Но этот вопрос задавать было уже некому. Громоздкая фигура, которая мерещилась ему поблизости, давно потеряла последние очертания и лишь условно оставалась объектом, скорее каким-то сгустком тяготения. Теперь исчезло и оно.
А приступ, им пережитый, все-таки не был ни сном, ни работой воображения, у него до сих пор тряслись руки, и желудок рассылал по всему телу противоречивые сигналы о положении в пространстве, как после обморока или чрезмерной выпивки. Не было никаких сомнений, что это как-то связано с работой. Но что именно послужило толчком, какие усилия или действия ввергли его в это состояние, оставалось неизвестным.

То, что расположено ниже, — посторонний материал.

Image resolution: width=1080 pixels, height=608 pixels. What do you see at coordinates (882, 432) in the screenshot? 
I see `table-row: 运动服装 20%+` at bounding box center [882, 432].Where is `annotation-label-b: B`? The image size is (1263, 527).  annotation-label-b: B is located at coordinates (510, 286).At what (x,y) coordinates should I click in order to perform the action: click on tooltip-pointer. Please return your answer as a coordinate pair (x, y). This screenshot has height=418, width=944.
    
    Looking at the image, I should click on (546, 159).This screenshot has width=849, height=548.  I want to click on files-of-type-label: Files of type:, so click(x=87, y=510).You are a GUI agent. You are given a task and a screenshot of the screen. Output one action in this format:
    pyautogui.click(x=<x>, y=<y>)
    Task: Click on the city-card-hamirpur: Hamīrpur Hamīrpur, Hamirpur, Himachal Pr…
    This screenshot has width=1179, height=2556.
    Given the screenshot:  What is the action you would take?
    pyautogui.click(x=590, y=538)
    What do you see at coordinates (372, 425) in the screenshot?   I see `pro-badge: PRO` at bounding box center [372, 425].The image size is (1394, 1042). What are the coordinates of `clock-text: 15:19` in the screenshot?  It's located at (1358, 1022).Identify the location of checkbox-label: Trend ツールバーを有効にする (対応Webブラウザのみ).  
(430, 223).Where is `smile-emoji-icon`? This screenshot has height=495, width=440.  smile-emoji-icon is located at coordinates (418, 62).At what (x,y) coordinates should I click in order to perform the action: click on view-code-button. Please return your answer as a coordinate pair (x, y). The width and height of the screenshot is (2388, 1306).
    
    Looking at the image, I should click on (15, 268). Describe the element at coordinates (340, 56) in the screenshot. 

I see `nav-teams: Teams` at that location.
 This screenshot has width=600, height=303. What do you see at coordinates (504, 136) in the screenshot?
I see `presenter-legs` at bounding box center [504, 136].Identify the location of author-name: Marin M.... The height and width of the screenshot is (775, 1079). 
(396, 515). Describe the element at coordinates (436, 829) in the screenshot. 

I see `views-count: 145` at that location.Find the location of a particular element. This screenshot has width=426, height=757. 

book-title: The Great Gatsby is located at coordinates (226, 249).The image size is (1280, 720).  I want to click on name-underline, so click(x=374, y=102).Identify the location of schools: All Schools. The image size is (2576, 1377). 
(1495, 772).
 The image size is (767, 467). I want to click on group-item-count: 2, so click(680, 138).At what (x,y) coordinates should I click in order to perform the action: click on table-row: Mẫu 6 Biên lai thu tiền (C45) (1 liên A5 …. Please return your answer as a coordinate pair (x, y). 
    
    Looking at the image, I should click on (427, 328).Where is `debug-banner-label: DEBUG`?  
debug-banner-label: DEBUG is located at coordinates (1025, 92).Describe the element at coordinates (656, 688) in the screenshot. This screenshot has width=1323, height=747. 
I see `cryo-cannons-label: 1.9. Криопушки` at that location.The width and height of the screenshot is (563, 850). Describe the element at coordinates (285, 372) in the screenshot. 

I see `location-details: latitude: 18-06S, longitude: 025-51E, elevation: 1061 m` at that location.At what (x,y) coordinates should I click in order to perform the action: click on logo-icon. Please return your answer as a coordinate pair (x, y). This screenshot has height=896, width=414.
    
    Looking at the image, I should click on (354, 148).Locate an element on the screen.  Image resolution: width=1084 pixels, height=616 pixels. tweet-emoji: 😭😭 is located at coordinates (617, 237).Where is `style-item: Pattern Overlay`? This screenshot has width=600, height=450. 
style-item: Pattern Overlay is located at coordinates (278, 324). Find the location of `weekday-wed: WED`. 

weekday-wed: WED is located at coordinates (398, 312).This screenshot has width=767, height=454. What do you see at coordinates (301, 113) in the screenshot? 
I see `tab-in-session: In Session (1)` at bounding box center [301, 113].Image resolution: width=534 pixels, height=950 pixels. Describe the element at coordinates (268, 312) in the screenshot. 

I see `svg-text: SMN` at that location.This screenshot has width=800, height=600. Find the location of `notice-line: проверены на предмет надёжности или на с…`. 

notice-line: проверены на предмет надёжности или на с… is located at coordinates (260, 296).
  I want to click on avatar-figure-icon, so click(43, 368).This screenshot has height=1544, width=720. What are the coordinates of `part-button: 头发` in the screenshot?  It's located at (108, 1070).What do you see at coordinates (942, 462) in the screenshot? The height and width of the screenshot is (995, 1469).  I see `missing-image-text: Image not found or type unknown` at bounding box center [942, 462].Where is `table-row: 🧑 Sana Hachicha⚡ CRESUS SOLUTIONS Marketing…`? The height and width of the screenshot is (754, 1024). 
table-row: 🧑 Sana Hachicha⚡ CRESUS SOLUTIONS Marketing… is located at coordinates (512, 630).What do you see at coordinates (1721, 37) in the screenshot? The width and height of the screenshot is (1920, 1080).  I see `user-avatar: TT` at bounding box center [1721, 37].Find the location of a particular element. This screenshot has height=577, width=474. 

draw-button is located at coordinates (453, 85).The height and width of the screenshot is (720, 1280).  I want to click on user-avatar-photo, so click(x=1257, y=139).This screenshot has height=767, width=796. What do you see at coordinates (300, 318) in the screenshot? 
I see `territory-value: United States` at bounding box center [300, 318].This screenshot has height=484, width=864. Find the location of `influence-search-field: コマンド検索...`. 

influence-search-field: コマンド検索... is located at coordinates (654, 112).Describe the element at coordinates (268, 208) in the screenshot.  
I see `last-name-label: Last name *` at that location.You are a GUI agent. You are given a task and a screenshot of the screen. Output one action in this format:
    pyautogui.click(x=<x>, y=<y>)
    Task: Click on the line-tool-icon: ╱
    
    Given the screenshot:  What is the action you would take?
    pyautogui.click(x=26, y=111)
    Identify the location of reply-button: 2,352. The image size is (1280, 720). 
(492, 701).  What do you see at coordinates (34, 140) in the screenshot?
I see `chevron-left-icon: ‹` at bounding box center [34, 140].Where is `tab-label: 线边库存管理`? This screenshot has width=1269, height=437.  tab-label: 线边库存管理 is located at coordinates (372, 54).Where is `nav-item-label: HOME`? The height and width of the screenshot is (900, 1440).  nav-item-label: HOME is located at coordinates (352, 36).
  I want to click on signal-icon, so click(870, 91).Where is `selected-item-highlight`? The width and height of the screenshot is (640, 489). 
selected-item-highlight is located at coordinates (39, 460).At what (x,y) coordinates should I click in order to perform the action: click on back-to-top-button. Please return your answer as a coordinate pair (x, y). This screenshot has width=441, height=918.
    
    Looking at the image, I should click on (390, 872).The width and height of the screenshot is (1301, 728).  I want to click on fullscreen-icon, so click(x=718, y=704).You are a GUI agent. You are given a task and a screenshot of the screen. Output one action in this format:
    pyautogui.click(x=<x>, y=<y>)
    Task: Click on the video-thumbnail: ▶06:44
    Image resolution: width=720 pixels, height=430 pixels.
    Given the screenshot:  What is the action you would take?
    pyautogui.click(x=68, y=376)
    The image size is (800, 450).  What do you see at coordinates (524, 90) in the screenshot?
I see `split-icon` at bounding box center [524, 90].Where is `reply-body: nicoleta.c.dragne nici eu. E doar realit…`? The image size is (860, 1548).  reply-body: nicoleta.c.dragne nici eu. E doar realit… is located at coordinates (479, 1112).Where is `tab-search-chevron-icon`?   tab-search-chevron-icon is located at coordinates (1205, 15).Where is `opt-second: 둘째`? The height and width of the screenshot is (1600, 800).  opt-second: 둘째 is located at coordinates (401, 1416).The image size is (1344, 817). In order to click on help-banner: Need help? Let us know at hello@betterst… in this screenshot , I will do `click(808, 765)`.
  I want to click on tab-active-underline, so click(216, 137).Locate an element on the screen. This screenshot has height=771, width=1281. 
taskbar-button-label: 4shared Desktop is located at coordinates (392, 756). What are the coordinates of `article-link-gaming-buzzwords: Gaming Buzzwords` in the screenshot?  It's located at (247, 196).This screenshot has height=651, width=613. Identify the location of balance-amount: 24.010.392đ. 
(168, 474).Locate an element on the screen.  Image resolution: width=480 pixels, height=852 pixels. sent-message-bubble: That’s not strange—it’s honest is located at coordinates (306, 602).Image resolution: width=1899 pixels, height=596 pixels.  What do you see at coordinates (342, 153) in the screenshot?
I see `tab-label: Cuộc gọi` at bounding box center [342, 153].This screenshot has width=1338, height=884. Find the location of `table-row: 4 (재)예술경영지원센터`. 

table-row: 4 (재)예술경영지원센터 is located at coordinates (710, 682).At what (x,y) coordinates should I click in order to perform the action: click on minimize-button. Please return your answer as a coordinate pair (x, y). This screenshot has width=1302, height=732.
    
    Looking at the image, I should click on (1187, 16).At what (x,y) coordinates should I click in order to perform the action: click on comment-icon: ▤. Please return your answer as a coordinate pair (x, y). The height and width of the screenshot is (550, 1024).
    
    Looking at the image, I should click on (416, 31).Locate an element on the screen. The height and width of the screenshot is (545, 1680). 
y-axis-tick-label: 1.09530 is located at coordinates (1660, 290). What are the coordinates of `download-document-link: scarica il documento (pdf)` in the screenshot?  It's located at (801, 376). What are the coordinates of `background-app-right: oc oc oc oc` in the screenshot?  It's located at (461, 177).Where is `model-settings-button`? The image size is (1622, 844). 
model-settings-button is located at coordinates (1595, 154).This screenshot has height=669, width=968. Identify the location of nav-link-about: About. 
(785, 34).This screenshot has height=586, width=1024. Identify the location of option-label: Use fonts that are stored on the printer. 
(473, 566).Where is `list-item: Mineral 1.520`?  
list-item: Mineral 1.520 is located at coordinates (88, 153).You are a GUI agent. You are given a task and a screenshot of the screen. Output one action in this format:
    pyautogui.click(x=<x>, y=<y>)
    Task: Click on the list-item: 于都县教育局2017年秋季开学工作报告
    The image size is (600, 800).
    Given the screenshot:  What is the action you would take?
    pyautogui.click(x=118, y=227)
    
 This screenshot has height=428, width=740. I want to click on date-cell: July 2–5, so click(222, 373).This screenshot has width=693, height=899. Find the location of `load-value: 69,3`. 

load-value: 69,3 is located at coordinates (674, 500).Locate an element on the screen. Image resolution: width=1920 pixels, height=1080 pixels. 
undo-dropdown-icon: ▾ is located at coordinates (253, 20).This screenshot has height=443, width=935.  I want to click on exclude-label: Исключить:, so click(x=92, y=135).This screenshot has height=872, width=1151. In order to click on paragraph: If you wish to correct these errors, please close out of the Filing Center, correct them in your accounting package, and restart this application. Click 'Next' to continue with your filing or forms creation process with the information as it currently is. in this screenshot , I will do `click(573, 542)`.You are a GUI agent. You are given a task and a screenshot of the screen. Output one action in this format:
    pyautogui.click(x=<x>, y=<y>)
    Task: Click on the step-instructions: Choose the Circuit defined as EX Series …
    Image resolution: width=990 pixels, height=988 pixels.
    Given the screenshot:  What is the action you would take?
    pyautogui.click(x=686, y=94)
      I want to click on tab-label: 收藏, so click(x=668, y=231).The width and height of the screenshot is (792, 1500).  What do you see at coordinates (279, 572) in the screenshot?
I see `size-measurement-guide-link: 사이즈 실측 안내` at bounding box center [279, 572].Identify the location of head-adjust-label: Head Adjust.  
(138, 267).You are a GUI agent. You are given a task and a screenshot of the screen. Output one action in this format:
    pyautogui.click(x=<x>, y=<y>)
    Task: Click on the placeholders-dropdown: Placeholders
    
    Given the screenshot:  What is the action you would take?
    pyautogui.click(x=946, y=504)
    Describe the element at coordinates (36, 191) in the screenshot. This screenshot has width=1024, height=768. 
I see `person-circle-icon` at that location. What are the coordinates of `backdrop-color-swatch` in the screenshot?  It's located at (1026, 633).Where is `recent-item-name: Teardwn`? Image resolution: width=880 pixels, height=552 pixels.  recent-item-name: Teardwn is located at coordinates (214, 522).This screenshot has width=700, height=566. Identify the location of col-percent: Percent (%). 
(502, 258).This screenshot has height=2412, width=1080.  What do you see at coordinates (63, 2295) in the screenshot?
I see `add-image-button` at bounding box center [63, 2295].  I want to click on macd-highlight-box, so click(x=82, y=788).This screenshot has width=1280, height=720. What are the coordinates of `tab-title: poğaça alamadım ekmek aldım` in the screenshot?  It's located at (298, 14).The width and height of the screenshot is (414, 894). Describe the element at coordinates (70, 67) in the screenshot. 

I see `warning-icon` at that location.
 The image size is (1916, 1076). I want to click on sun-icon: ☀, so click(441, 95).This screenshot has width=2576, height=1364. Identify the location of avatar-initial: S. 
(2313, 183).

Оно было отнюдь не привлекательным. При всей серьезности его намерений воспользоваться архаической историей, помещавшейся на границе бытия, для более пристального изучения этой границы, он рассчитывал все-таки на мысленный, в лучшем случае духовный процесс, не предполагающий физиологических трансформаций. Хотя на окраине сознания возникала иногда не слишком ясная мысль о том, что разрешение истории может неким свободным движением вытолкнуть его из жизни, не приносившей более радости.
Но до разрешения было еще далеко, а этот последний опыт отводил работе лишь вспомогательную функцию без всякой зависимости от завершения. К такому прямому бездорожью он готов не был. Наступившее облегчение - пришло ли оно извне или было результатом его собственных усилий - принесло с собой неожиданное чувство стыда, будто он прошел мимо чьего-то унижения, не ответил на призыв о помощи, естественному развитию событий предпочел… Чему же, собственно, было отдано предпочтение?